Richard Prince, the Guggenheim, annoying

Annoying Communication:  You’re in the Guggenheim, digging the permanent collection – all the heavyweights Picasso (some stunners, especially from the early years), Cezanne, Degas, Kandinsky, Rousseau, Rothko, Koons - after doing the marble down the chute bit of the Gugg for the master show on Richard Prince that’s closing in a few days. Richard Prince was a great show for the space, expansive, allowing for a natural upward progression of his development. The cowboys and bikers and nurses the other connected Tribes of Prince’s mind get spaces of their own, along with the enormous quips and cocktail napkin jokes that keep you off balance and keeps the audience (it’s that kind of show) laughing.  You are not contemplating the bust of Homer here, you are singular and invincible, facing the open western spaces with the Marlboro man, conjuring iamges of the highway ticking off highline poles on the road to freedom, the destination that is always someplace else. Read Peter Schjeldahl’s bitchy review in The New Yorker. or Roberta Smith’s kinder and more instructive piece in The New York Times.

Richard Prince Show Closing at Guggenheim

Anyway, I am digging the permanent collection when one of the new “Guides” they have wandering the Gugg comes up to me and says “I see that you are looking at the art.” Considering the smart aleck Prince show fresh in my mind two possible responses popped into my head.

  • Really? Because I am in a museum shuffling around the periphery looking at the objects on the wall. Is that the clue?
  • No, I am actually trying to catch the M86 bus. Is this a stop?

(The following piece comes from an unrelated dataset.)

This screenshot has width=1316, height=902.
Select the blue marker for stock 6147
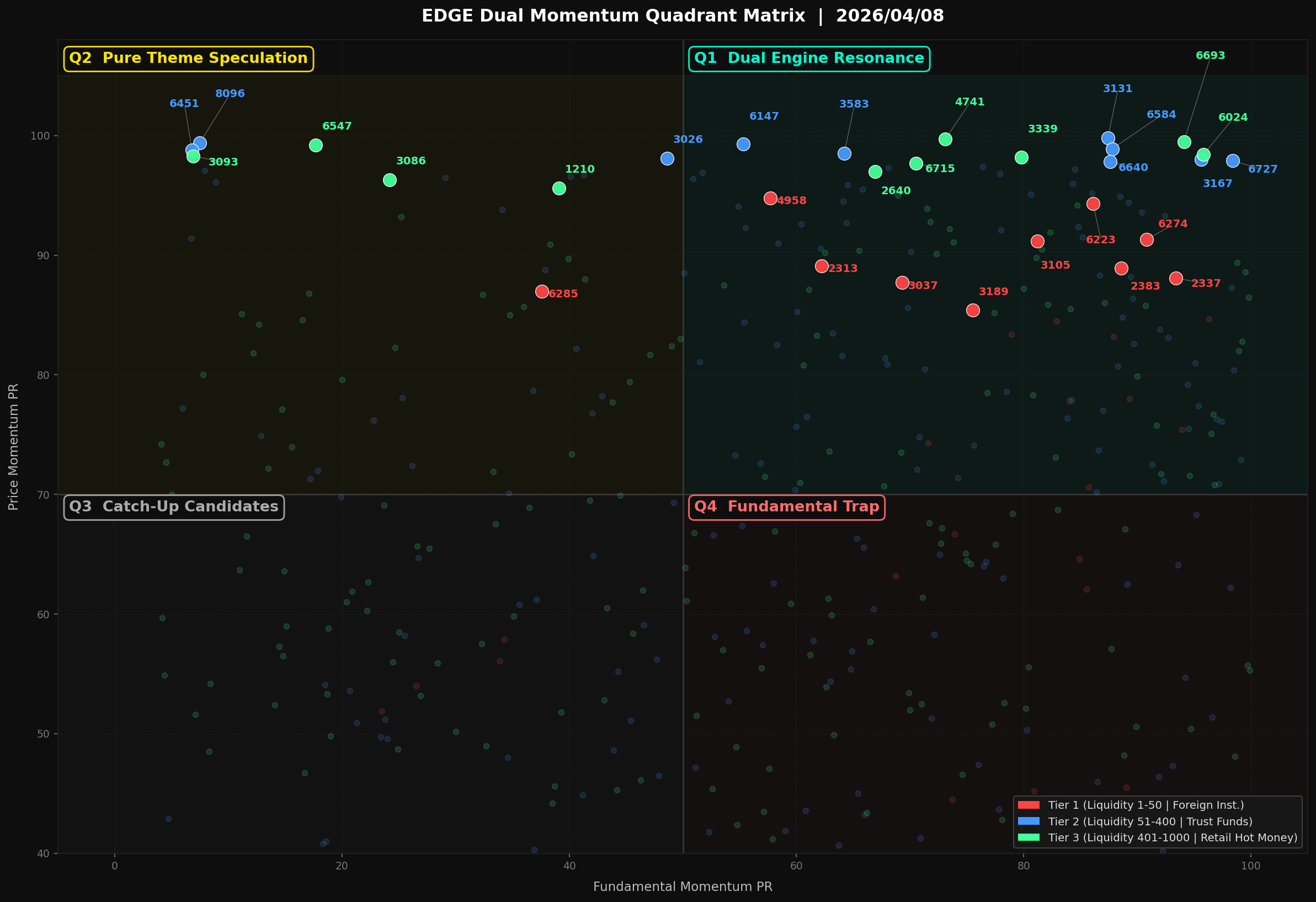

He was persistent, this Guide. He was about half my age. “What is it about this painting that you like?” he asked, trying to prompt a discussion about art. It was his job, he said. “Everything,” I said. Undeterred, he dug deeper. On it went until he got me talking color and composition and all that. It was Cezanne, the beautiful French countryside. “Maybe it is so good because it was painted outdoors,” he said. I could have said, “Really? Imagine painting the outdoors from the outdoors. What innovation! Ah, the French.”